報告簡介：Three major types of opioid receptors, μ-, δ- and κ-opioid receptors, are expressed in small DRG neurons and in intrinsic neurons in the dorsal horn of the spinal cord. The effects of endogenous opioid peptides are mainly mediated by δ-opioid receptors (DORs). Morphine and other opioid analgesics activate μ-opioid receptors (MORs) and produce potent spinal analgesia. Among all of the agents used in pain treatments, opioid analgesics are most efficacious in the control of moderate and severe pain.

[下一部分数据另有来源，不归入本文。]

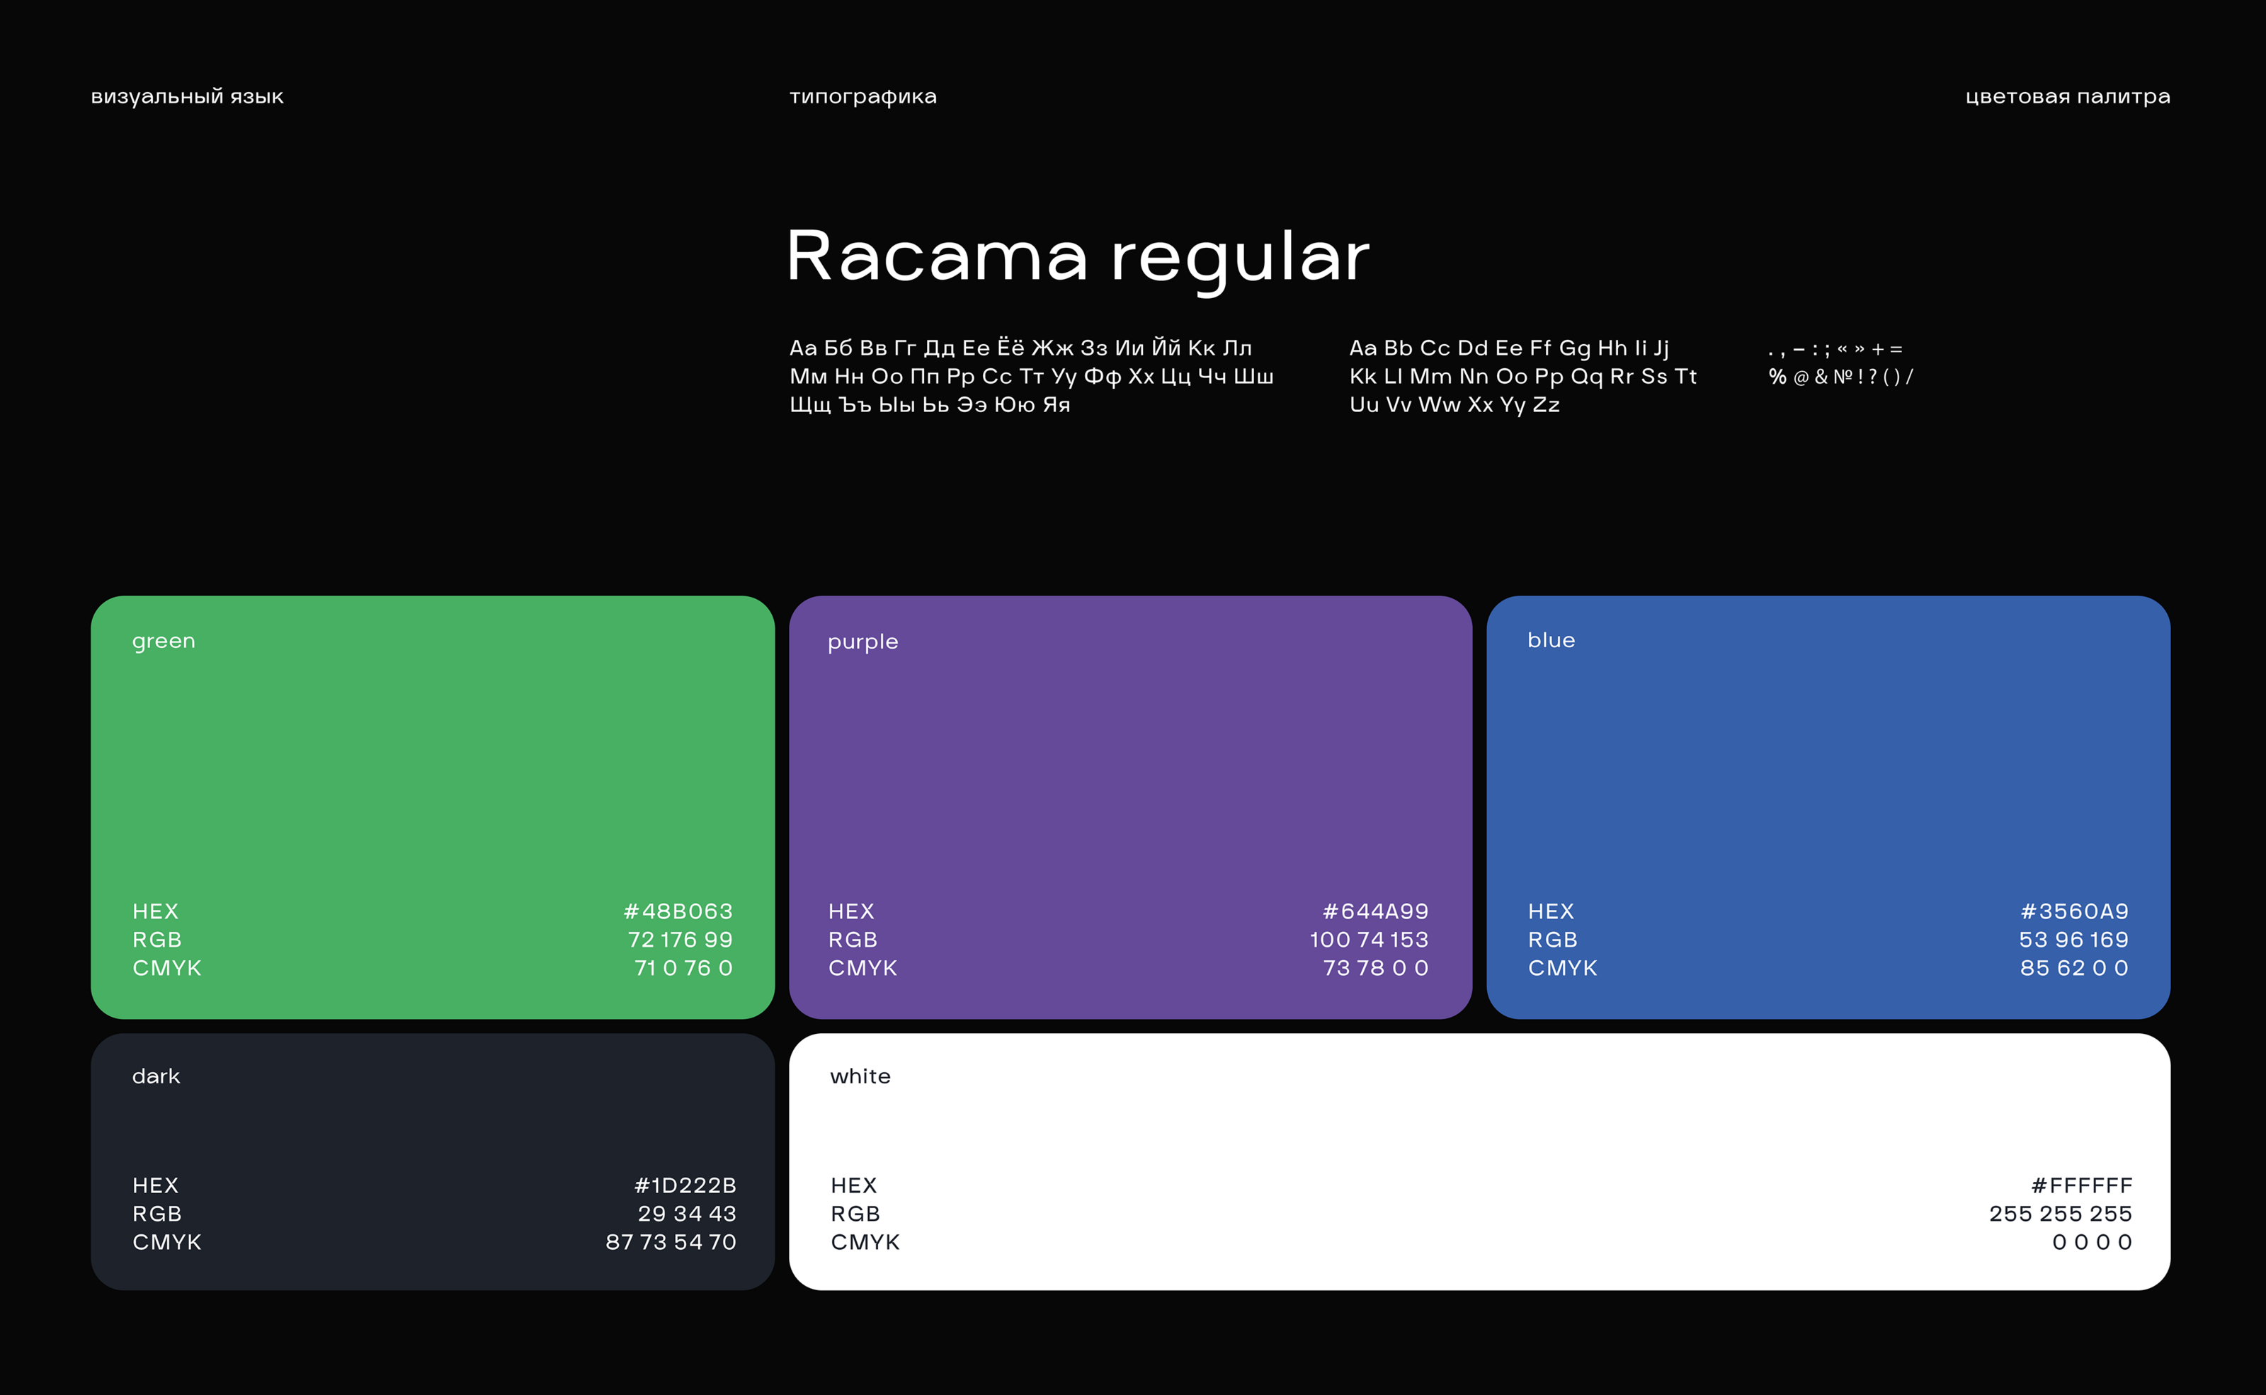
Task: Click the white hex value #FFFFFF
Action: pos(2081,1186)
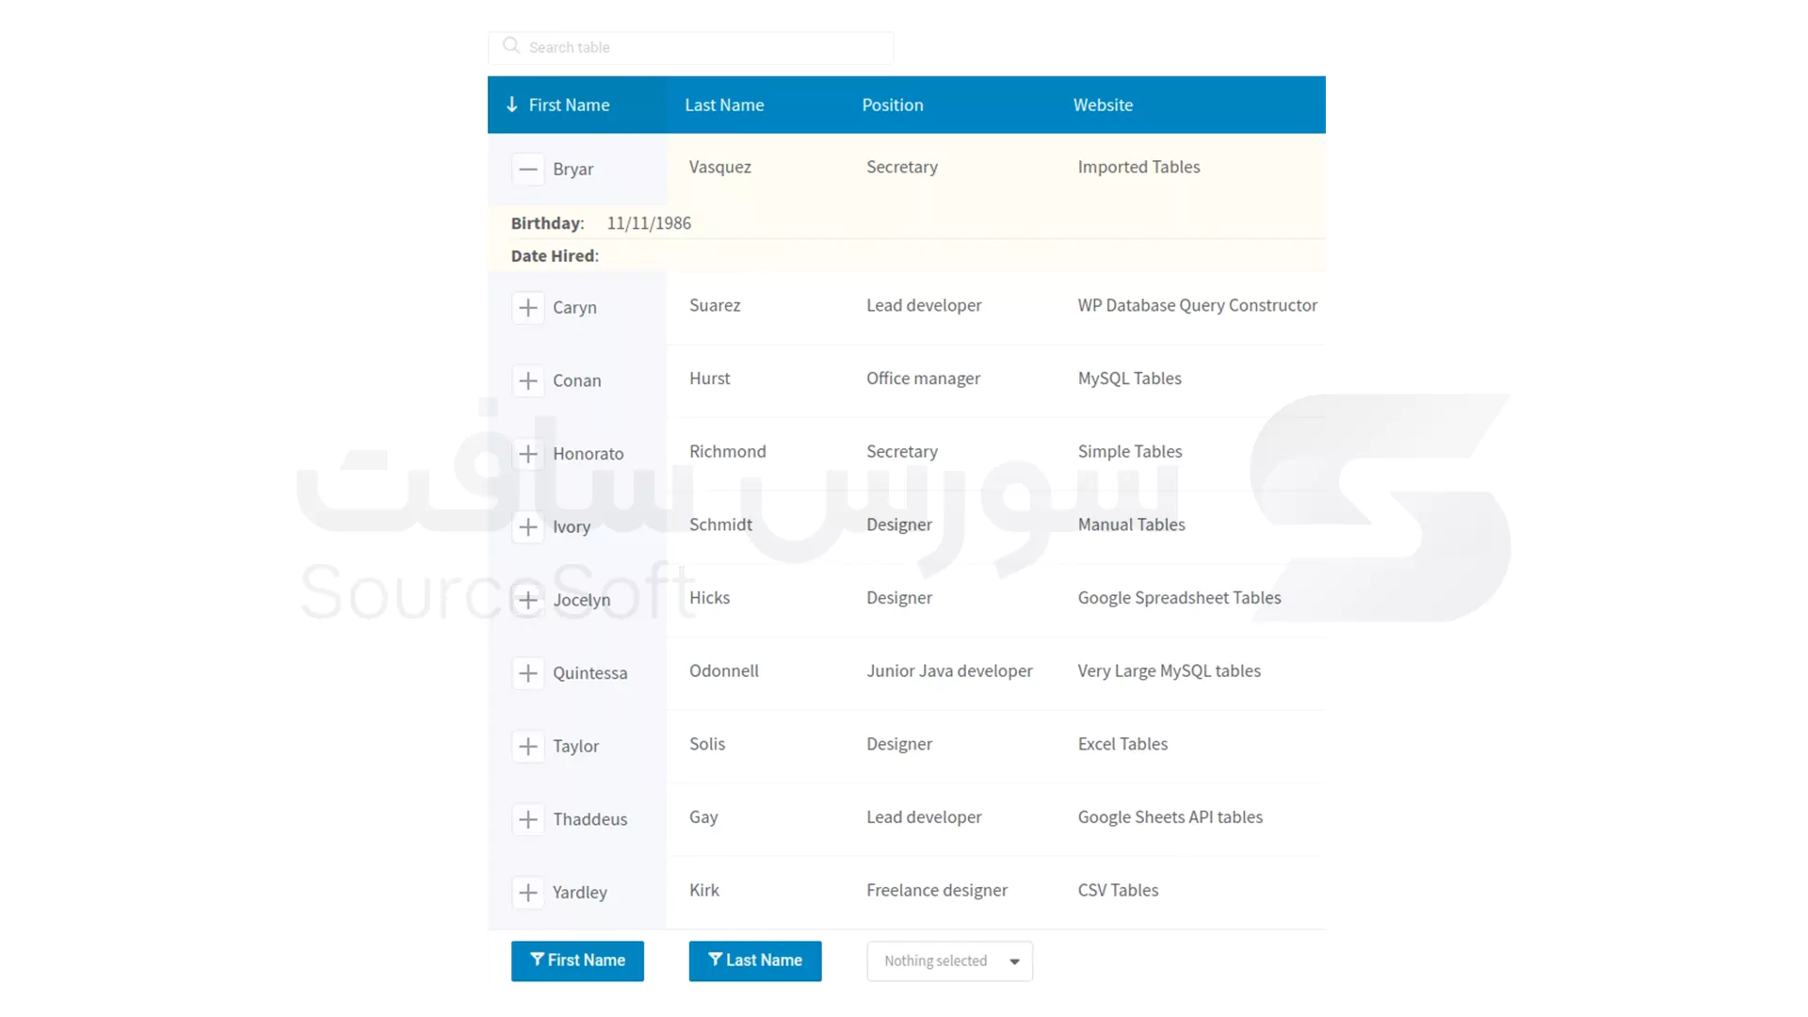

There are also concerns about the use of opioid analgesics for long-term treatment of pain, because of the risk of development of tolerance and dependence, as well as many adverse effects. An important and unresolved question is the mechanism of opioid tolerance, which is a pharmacological phenomenon that develops with the repeated use of opioids and brings about the need to increase the dose to maintain equipotent analgesic effects. DORs form heteromers with MORs and negatively regulate MOR-mediated spinal analgesia. However, the underlying mechanism remains largely unclear. Our recent study uncovers a mechanism for functional regulation between DORs and MORs, and further provides a potential strategy to improve opioid analgesic therapies.